--- DATASET ROWS ---
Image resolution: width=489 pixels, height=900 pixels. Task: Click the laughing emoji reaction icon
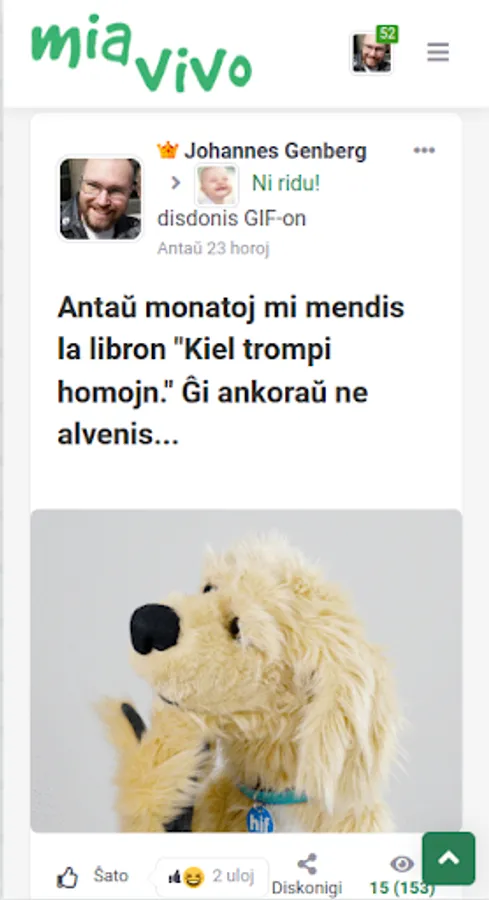[x=193, y=878]
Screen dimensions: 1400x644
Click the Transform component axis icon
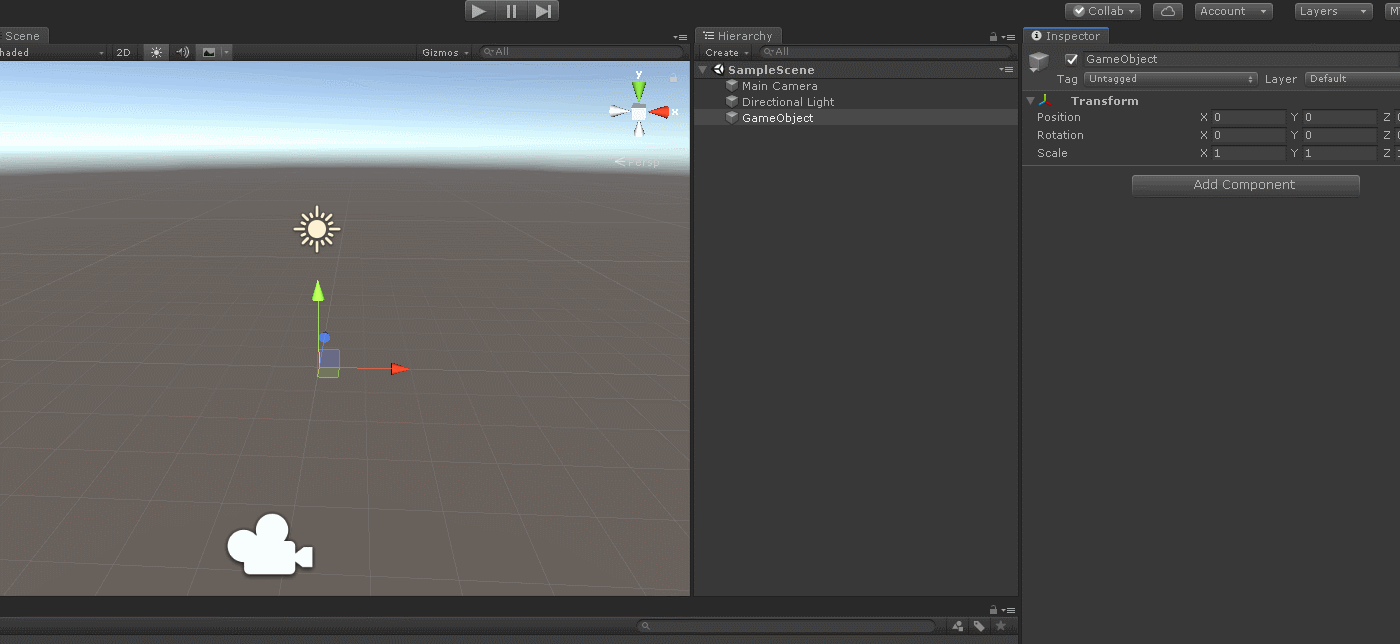click(x=1047, y=100)
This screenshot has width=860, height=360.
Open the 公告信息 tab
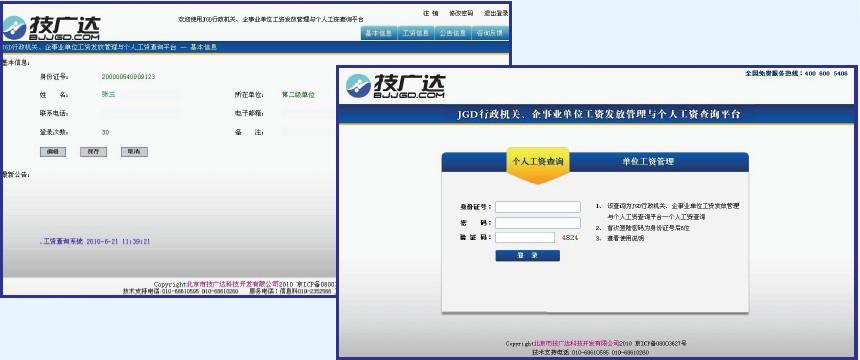[453, 33]
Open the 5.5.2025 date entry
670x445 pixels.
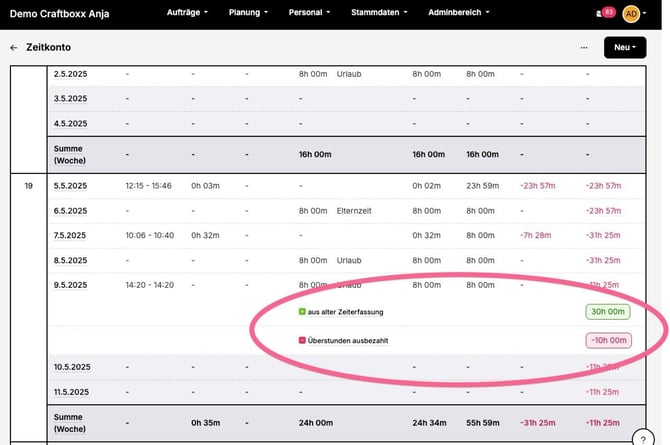click(x=70, y=185)
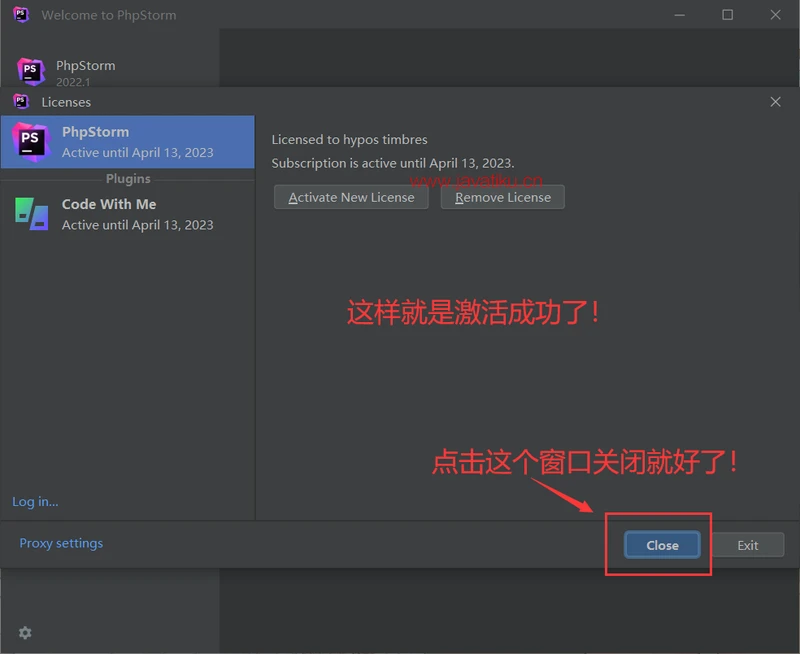Click the small icon in Licenses dialog title
This screenshot has width=800, height=654.
pyautogui.click(x=21, y=102)
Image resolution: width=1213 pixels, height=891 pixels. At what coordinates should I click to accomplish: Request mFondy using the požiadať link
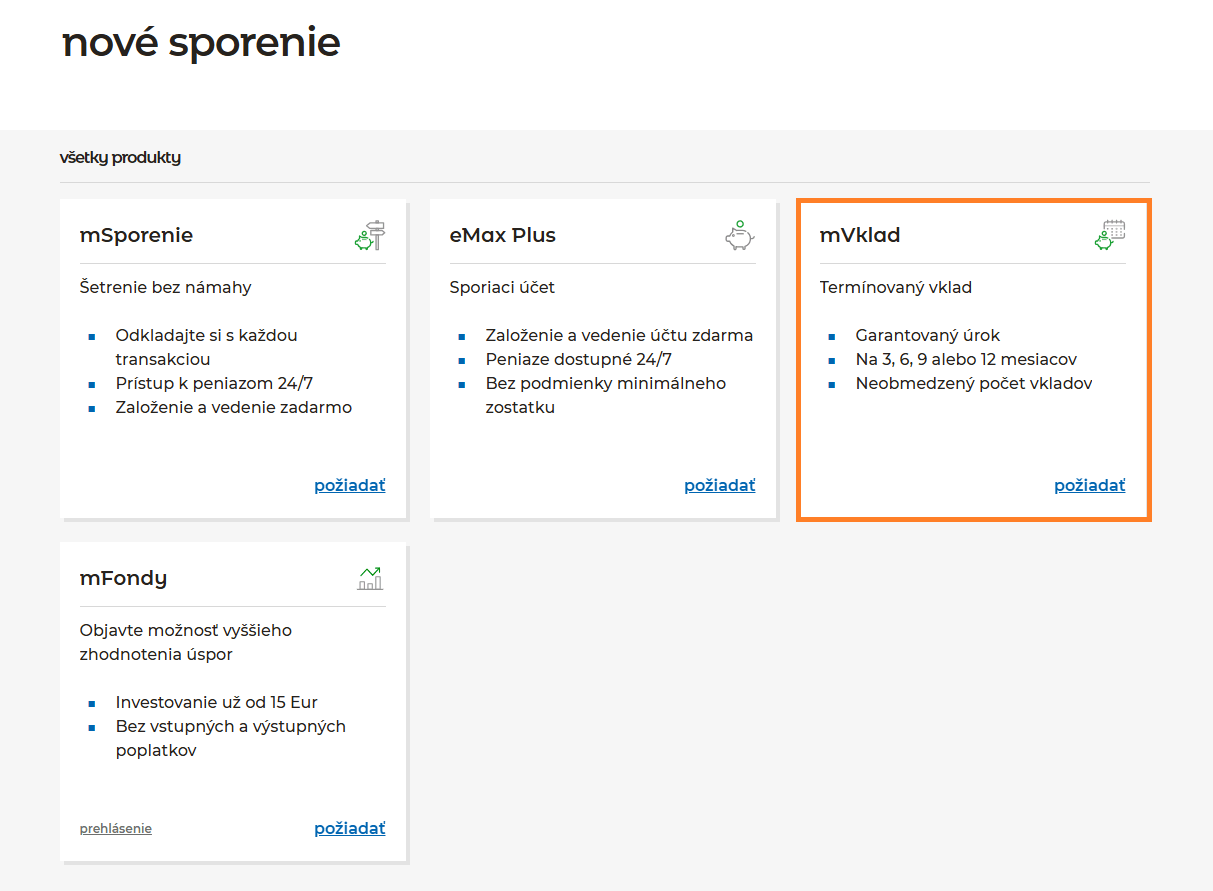click(349, 829)
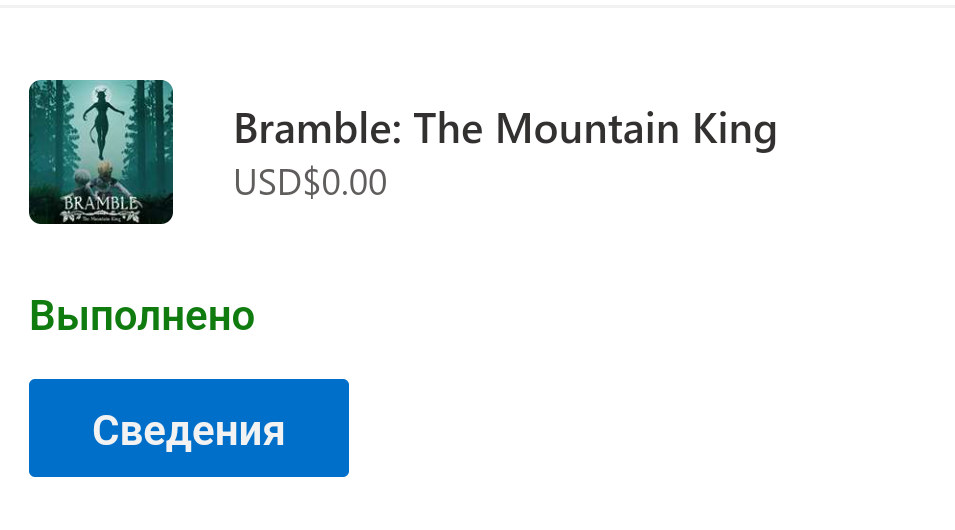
---
> WHAT YOU NEED TO DO
Arrange every line of the entries above as a JSON list of strings, one string per line, with blank lines omitted. Leave the pictures out.

> TASK OUTPUT
[
  "Image resolution: width=489 pixels, height=900 pixels. Task: Click the laughing emoji reaction icon",
  "[x=193, y=878]",
  "Screen dimensions: 1400x644",
  "Click the Transform component axis icon",
  "click(x=1047, y=100)",
  "This screenshot has width=860, height=360.",
  "Open the 公告信息 tab",
  "[453, 33]",
  "Open the 5.5.2025 date entry",
  "670x445 pixels.",
  "click(x=70, y=185)",
  "Click the small icon in Licenses dialog title",
  "This screenshot has width=800, height=654.",
  "pyautogui.click(x=21, y=102)",
  "Image resolution: width=1213 pixels, height=891 pixels. At what coordinates should I click to accomplish: Request mFondy using the požiadať link",
  "click(349, 829)"
]